→ **WRITTEN INSTRUCTION**: Please arrange the records from the line containing "You are a GUI" through the line containing "click(x=45, y=174)" as a two-column CSV with the columns instruction and action. Each row holds one request, with its text and its answer each in a single quoted field, line breaks replaced by spaces, and the pictures left out.

→ **DATA PROVIDED**:
+--
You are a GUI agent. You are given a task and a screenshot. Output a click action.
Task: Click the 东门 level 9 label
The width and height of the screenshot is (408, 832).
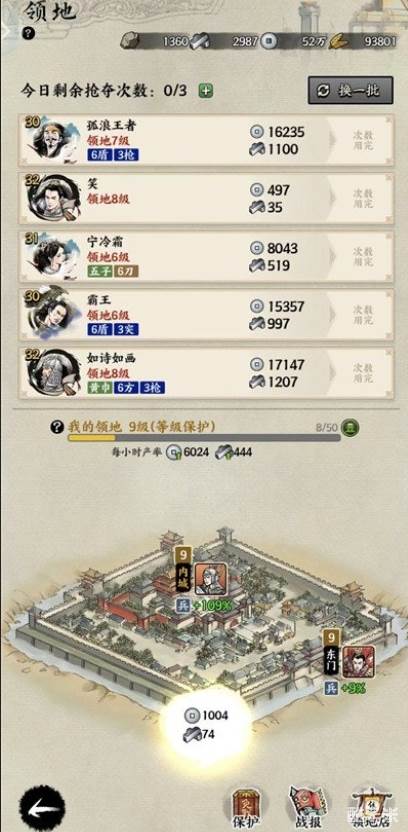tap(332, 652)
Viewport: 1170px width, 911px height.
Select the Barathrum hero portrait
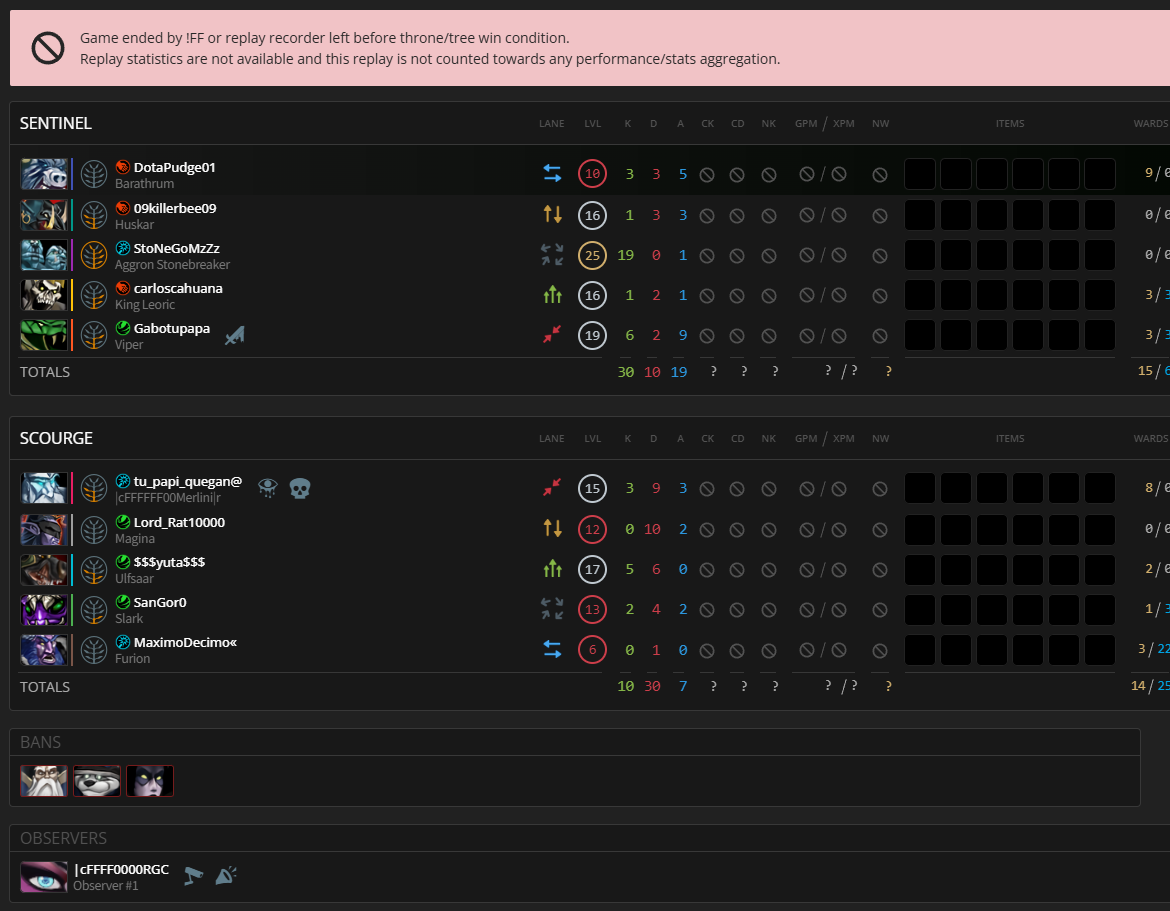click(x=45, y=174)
+--
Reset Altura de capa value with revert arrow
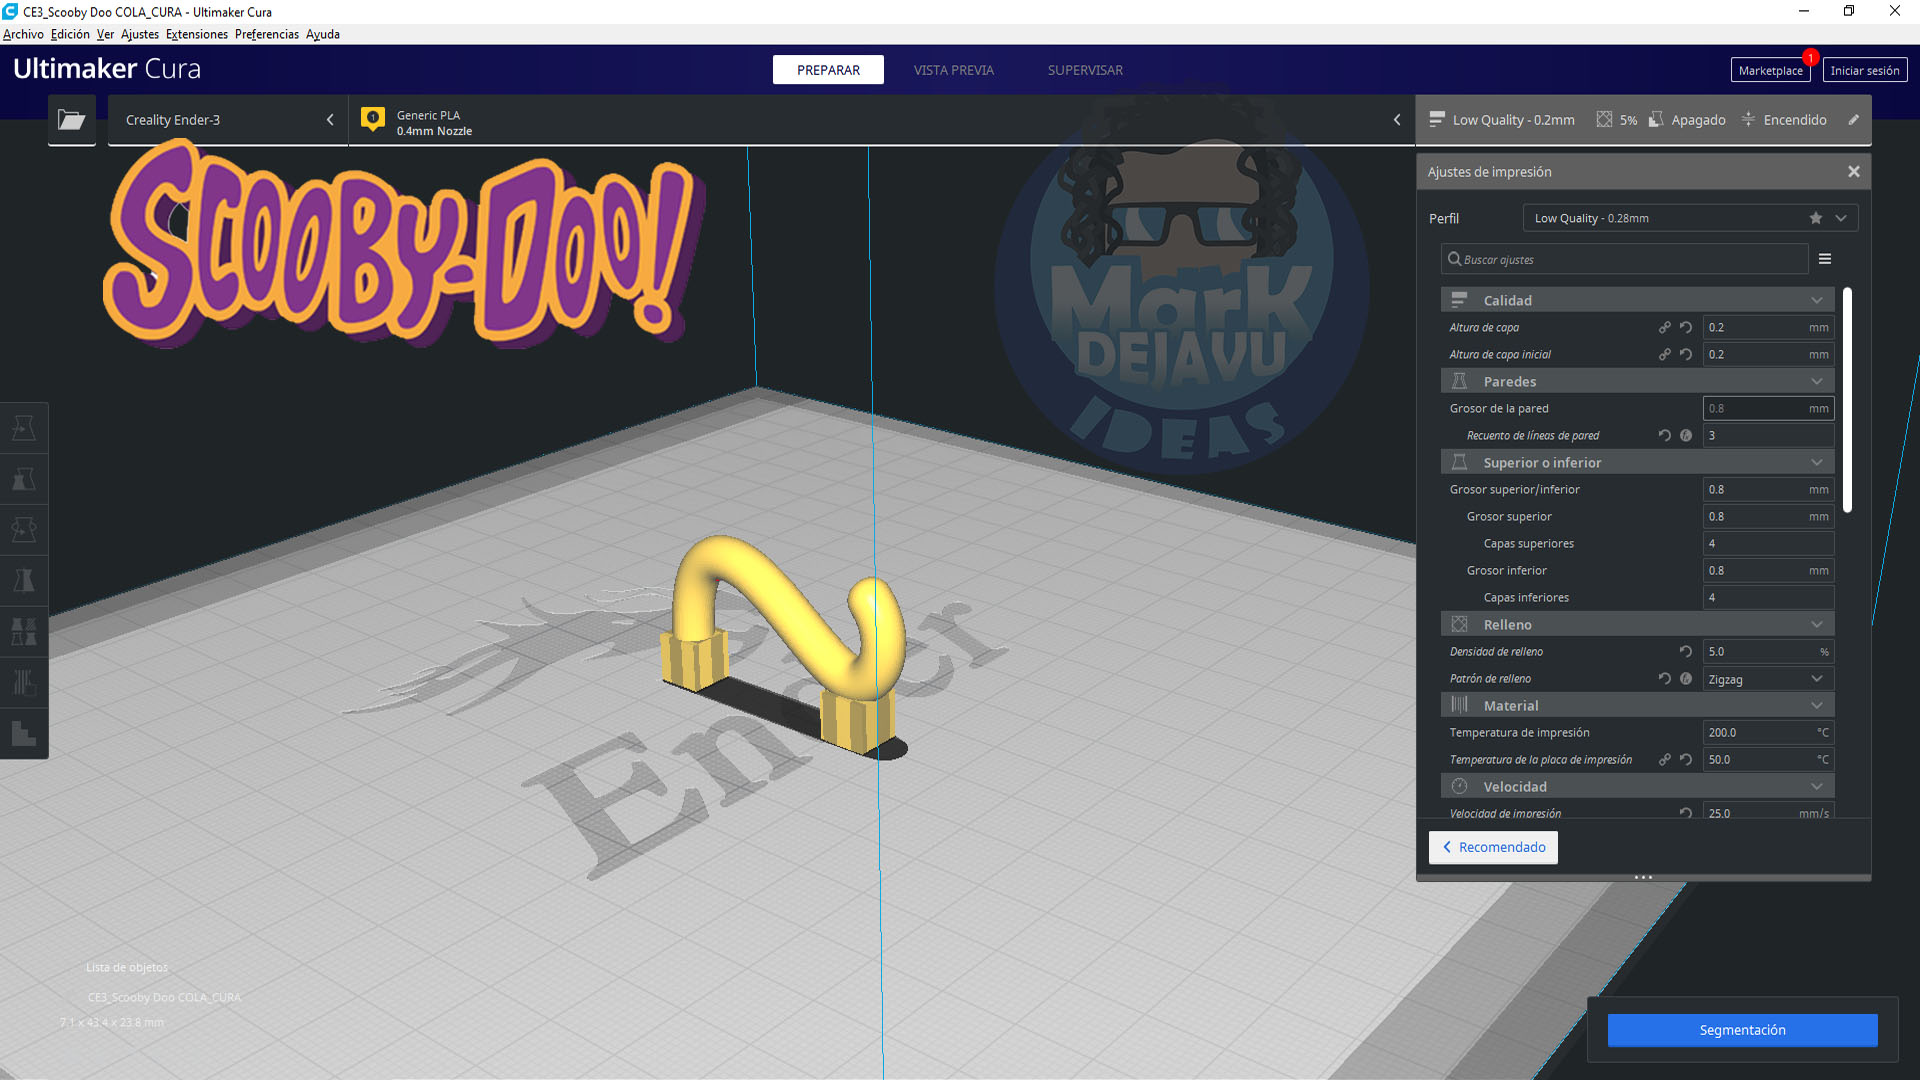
+--
→ **TASK OUTPUT**:
instruction,action
"You are a GUI agent. You are given a task and a screenshot. Output a click action. Task: Click the 东门 level 9 label The width and height of the screenshot is (408, 832).","tap(332, 652)"
"Viewport: 1170px width, 911px height. Select the Barathrum hero portrait","click(x=45, y=174)"